(Saved entries)
= Beginning of Section =

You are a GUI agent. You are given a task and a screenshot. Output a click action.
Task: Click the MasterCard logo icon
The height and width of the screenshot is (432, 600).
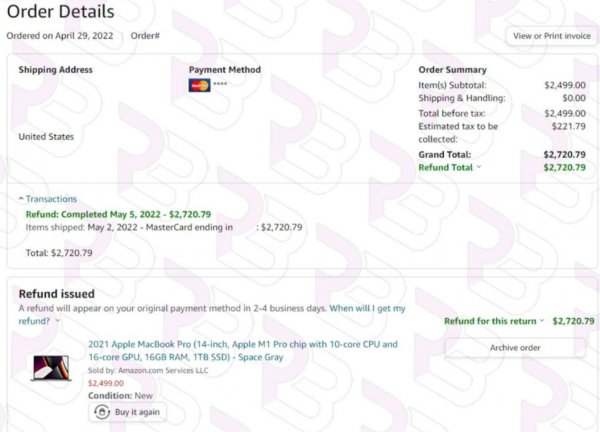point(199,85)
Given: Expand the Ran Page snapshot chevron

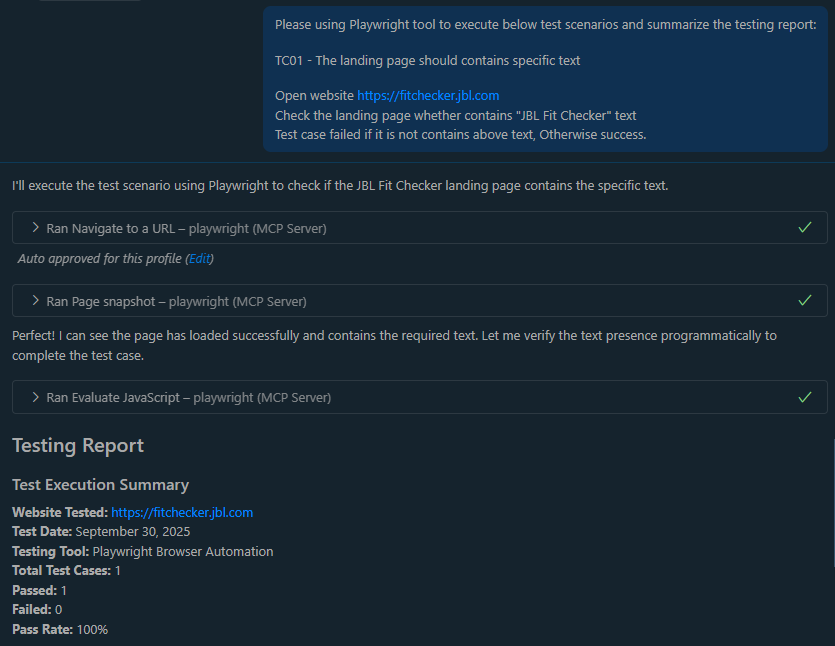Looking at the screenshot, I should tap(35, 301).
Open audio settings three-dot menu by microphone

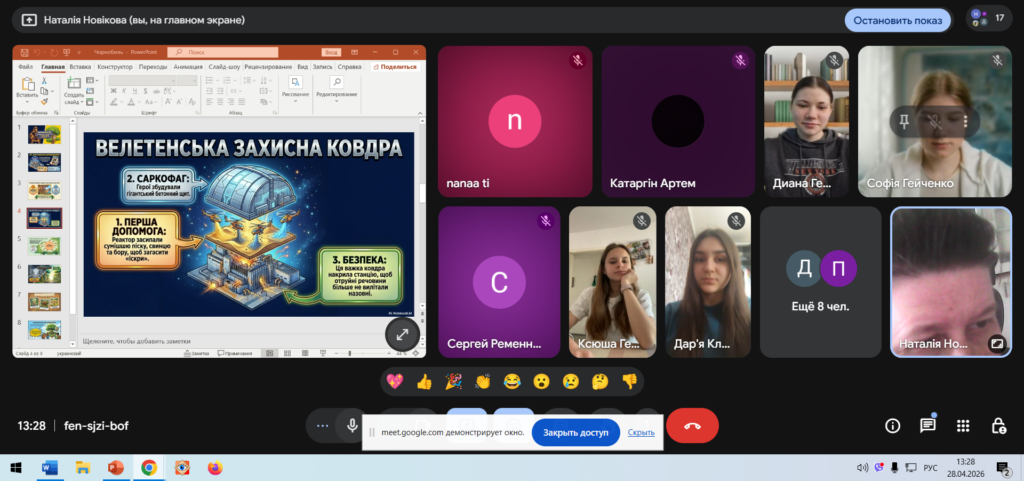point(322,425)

= End of Section =

WHAT YOU WILL DO –
Restate each entry verbatim and skip every image.

ANSWER BOX –
You are a GUI agent. You are given a task and a screenshot. Output a click action.
Task: Click the MasterCard logo icon
The height and width of the screenshot is (432, 600).
point(199,85)
Given: Expand the Ran Page snapshot chevron

Looking at the screenshot, I should tap(35, 301).
Open audio settings three-dot menu by microphone

point(322,425)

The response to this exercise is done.